A review by jeanm333
Enon by Paul Harding

2.0

Just because he won a Pulitzer Prize for his first book "Tinkers," I guess Paul Harding's editors couldn't bear to tell him his second novel didn't work.
The story is about a guy named Charlie Crosby, (grandson of the narrator in Tinkers) whose 13 year-old daughter is killed on her bicycle and his wife leaves him. That's about all the plot there is. The rest of the book is Charlie wandering around, having fantasies about his daughter, slowly falling into a pit of self-abuse (drugs) and self-pity. Yuck!
Reading this just after my writing coach told me that a series of events does not a novel make, it was a perfect illustration of what not to do.
The language is eloquent and lovely, but it's still not a novel.
I picked it up initially with great expectations, putting it down after I saw it was about grief for the death of a child. I always have trouble with this subject matter, but I thought maybe there was something redeeming about it. So I picked it up again and read more (it's a short book). Nope. Nothing more interesting than more grief, more hallucinations, more drugs.

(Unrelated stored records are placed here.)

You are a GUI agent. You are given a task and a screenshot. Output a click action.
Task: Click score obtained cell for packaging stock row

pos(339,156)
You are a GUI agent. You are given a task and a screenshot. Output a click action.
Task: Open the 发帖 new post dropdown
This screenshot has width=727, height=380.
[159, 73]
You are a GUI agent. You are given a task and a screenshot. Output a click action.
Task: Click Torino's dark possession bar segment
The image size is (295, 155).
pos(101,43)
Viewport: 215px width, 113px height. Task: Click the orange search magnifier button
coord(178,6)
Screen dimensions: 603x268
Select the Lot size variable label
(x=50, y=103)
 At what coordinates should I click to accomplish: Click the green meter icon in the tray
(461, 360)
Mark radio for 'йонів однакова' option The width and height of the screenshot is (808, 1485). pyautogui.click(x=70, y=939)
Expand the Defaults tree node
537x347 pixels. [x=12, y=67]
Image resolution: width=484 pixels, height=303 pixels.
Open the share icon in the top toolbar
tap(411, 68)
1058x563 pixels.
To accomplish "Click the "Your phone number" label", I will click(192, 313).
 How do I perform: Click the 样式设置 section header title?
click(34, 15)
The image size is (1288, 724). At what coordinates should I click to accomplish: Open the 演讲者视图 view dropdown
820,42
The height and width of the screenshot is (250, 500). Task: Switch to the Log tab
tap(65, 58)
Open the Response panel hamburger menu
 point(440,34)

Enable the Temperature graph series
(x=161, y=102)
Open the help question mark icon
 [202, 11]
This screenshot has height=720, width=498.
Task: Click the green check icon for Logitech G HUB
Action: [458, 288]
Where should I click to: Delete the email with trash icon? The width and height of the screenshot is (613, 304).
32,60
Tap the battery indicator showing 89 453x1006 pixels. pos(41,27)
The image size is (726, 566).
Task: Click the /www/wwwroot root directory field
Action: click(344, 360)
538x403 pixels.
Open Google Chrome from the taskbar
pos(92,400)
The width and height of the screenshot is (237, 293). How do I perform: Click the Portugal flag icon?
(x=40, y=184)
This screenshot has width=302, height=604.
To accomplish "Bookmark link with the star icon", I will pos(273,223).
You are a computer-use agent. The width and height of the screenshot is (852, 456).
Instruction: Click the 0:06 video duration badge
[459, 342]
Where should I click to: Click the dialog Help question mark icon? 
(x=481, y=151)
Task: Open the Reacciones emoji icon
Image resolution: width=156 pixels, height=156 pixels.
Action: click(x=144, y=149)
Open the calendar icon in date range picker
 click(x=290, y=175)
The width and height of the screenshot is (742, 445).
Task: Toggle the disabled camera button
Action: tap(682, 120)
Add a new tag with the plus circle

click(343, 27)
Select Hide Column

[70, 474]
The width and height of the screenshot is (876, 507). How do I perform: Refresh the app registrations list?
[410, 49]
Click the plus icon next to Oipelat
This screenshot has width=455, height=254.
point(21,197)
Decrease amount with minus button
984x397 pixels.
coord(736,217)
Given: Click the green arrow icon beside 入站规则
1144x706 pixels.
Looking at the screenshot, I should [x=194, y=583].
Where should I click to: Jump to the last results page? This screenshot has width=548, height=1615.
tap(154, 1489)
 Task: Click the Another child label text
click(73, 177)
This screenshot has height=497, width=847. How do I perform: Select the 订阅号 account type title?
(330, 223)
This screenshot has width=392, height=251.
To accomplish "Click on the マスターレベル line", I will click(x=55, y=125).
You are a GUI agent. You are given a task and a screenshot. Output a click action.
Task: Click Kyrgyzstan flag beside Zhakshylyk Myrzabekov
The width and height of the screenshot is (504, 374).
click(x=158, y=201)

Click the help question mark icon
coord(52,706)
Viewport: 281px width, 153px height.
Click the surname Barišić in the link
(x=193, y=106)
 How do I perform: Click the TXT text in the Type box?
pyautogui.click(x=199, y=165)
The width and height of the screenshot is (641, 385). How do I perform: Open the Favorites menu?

There is one small part near the end (minor spoiler) where Charlie seems to see something vague that he describes it only as "a sound no human ear can hear".
And what happened to Charlie's wife?
Several reviewers said it was a good description of grief, but, again, that's not a novel. I want to read something that will inspire me, make me laugh, give me hope. Life is too short to read stuff like this, even if it's a short book.